Varenicline and nicotine patch combo no better than varenicline alone for Smoking cessation: JAMA
Smoking cessation medications are popularly used in health care to help smokers adapt a better life. Research in the past suggests that combining varenicline with the nicotine patch, may increase cessation effectiveness.
Dr Timothy B. Baker, PhD and team have found in a randomized clinical trial that among adults smoking five cigarettes per day or more, there were no significant differences in seven-day abstinence at 52 weeks among those treated with combined varenicline plus nicotine patch therapy compared with varenicline alone or among those treated for 24 weeks compared with 12 weeks.
The findings of this randomized clinical trial don't support the use of combined therapy or of extended treatment duration.
These findings are published in JAMA Network.
The objective of the study was to compare combinations of varenicline plus the nicotine or placebo patch vs combinations used for either 12 weeks (standard duration) or 24 weeks (extended duration).
The study was a double-blinded, 2 × 2 factorial randomized clinical trial conducted from November 11, 2017, to July 9, 2020, at 1 research clinic in Madison, Wisconsin, and at 1 clinic in Milwaukee, Wisconsin. 5836 adults were asked to participate in the study, 1251 who smoked 5 cigarettes/d or more were randomized.

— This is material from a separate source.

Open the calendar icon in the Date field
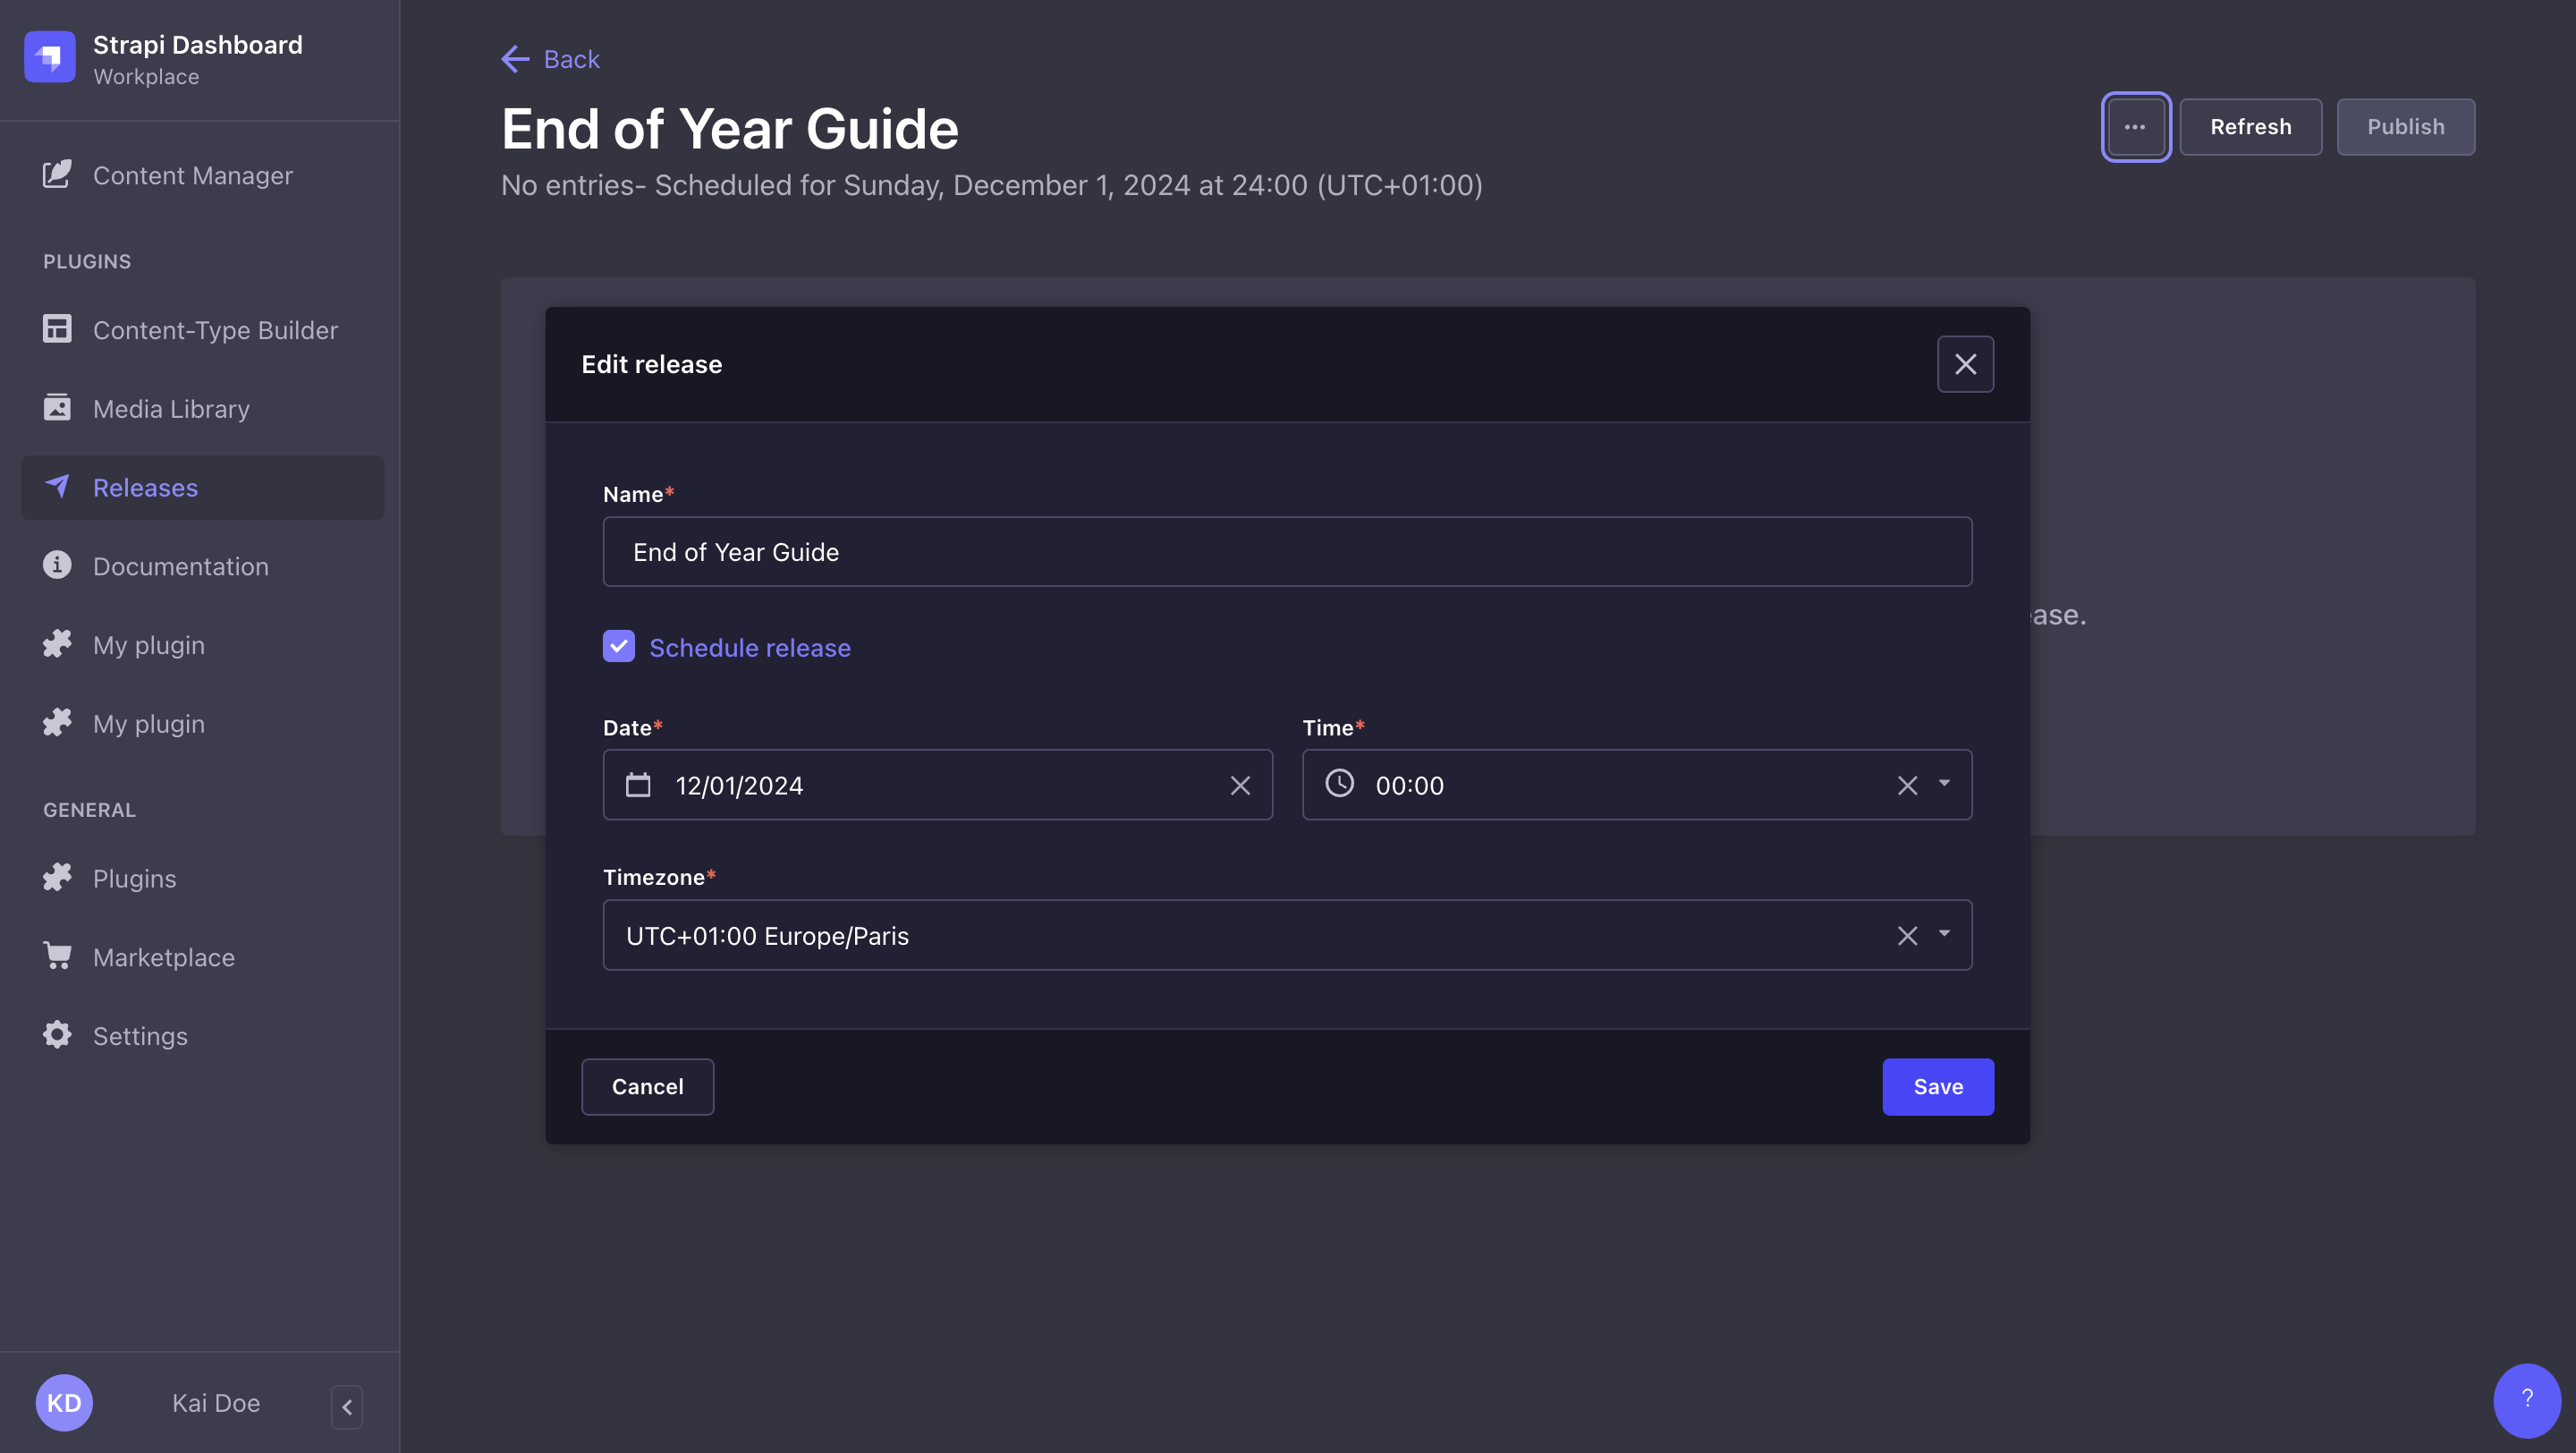Viewport: 2576px width, 1453px height. [639, 785]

All participants received cessation counseling and were randomized to 1 of 4 medication groups: varenicline monotherapy for 12 weeks (n = 315), varenicline plus nicotine patch for 12 weeks (n = 314), varenicline monotherapy for 24 weeks (n = 311), or varenicline plus nicotine patch for 24 weeks (n = 311). The primary outcome was carbon monoxide confirmed self-reported 7-day point prevalence abstinence at 52 weeks.
The results of the study were
• A total of 1251 patients were randomized (mean [SD] age, 49.1 [11.9] years; 675 [54.0%] women), 751 (60.0%) completed treatment and 881 (70.4%) provided final follow-up.

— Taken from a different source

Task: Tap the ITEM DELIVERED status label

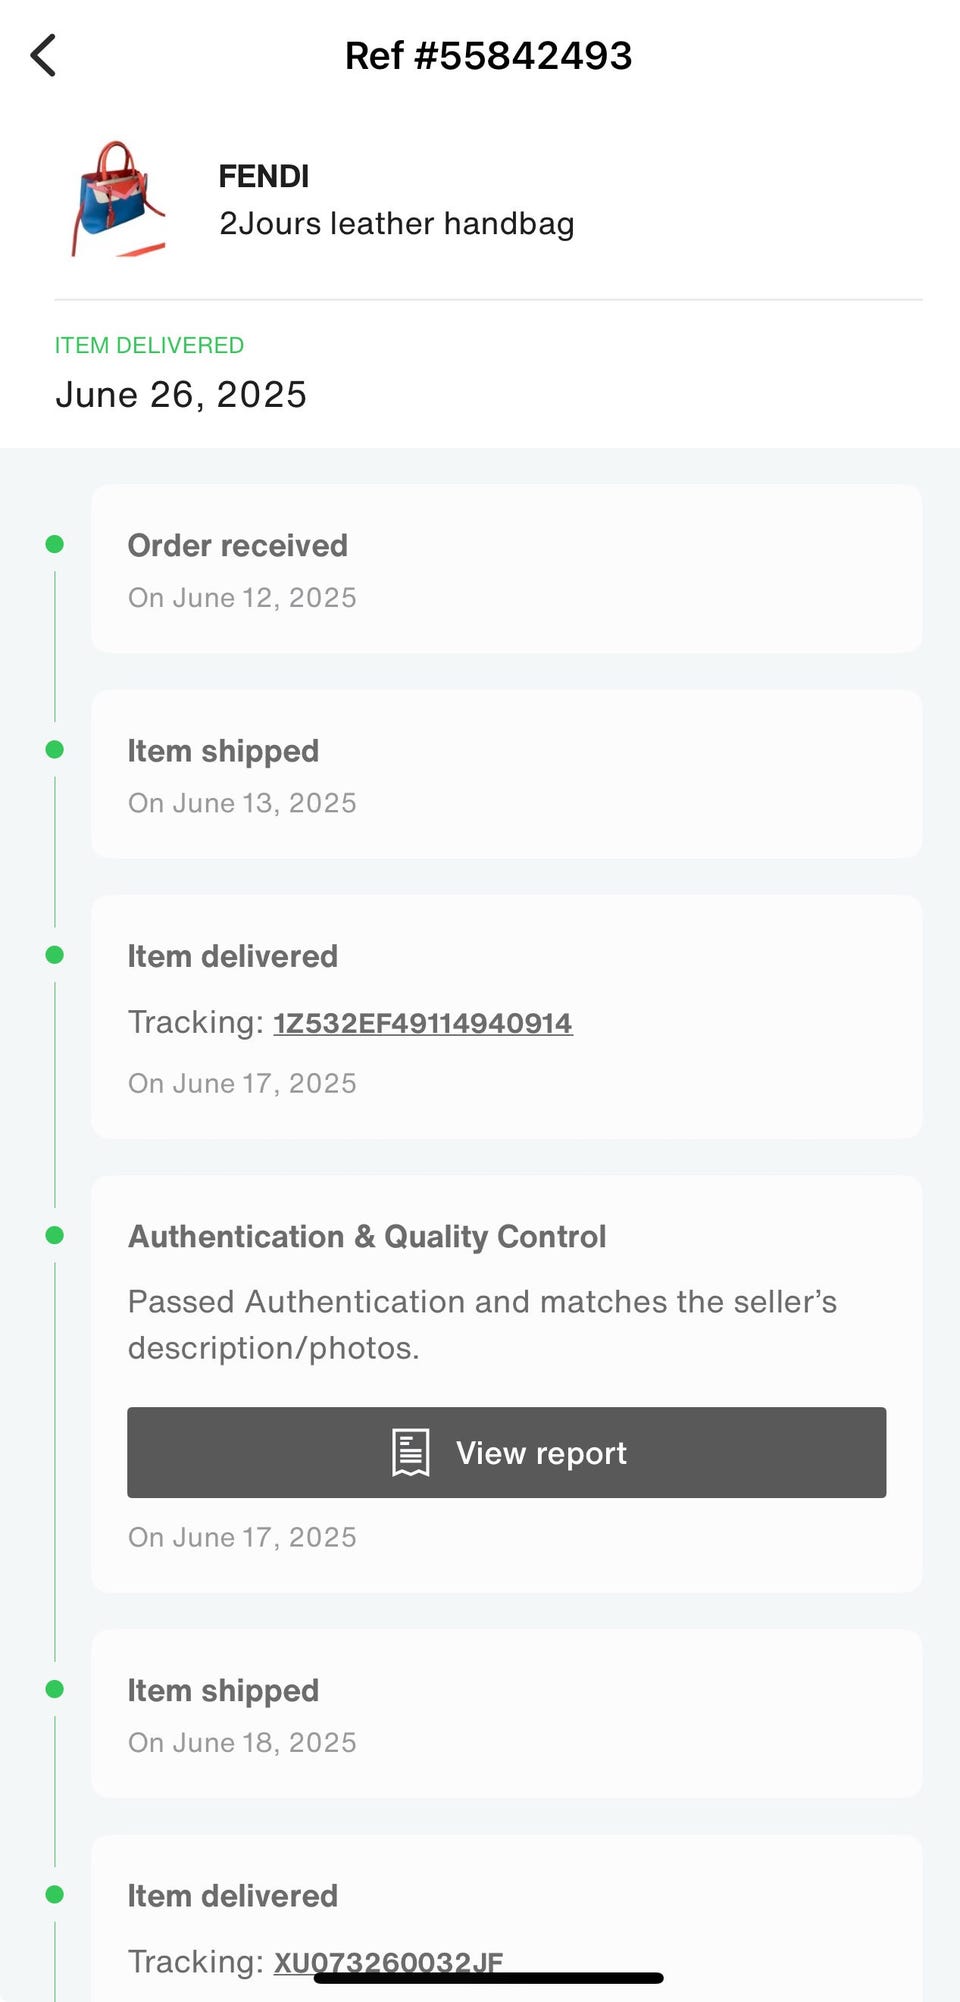Action: coord(149,345)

• the primary outcome, showed no significant interaction between the 2 treatment factors of medication type and medication duration (odds ratio [OR], 1.03 [95% CI, 0.91 to 1.17]; P = .66).
• For patients randomized to 24-week vs 12-week treatment duration, the primary outcome was seen in 24.8% (154/622) vs 24.3% (153/629), respectively (risk difference, −0.4% [95% CI, −5.2% to 4.3%]; OR, 1.01 [95% CI, 0.89 to 1.15]).
• In patients randomized to varenicline combination therapy vs varenicline monotherapy, the primary outcome was seen in 24.3% (152/625) vs 24.8% (155/626), respectively (risk difference, 0.4% [95% CI, −4.3% to 5.2%]; OR, 0.99 [95% CI, 0.87 to 1.12]).
• Nausea occurrence ranged from 24.0% to 30.9% and insomnia occurrence ranged from 24.4% to 30.5% across the 4 groups.
Dr Baker and team conveyed that the study suggested adults who smoked 5cigarretes/day or more showed no significant difference in 7-day point prevalence abstinence at 52 weeks among those treated with combined varenicline plus nicotine patch therapy vs varenicline monotherapy, or among those treated for 24 weeks vs 12 weeks. These findings did not support the use of combined therapy or of extended treatment duration.
Baker TB, Piper ME, Smith SS, Bolt DM, Stein JH, Fiore MC. Effects of Combined Varenicline With Nicotine Patch and of Extended Treatment Duration on Smoking Cessation: A Randomized Clinical Trial.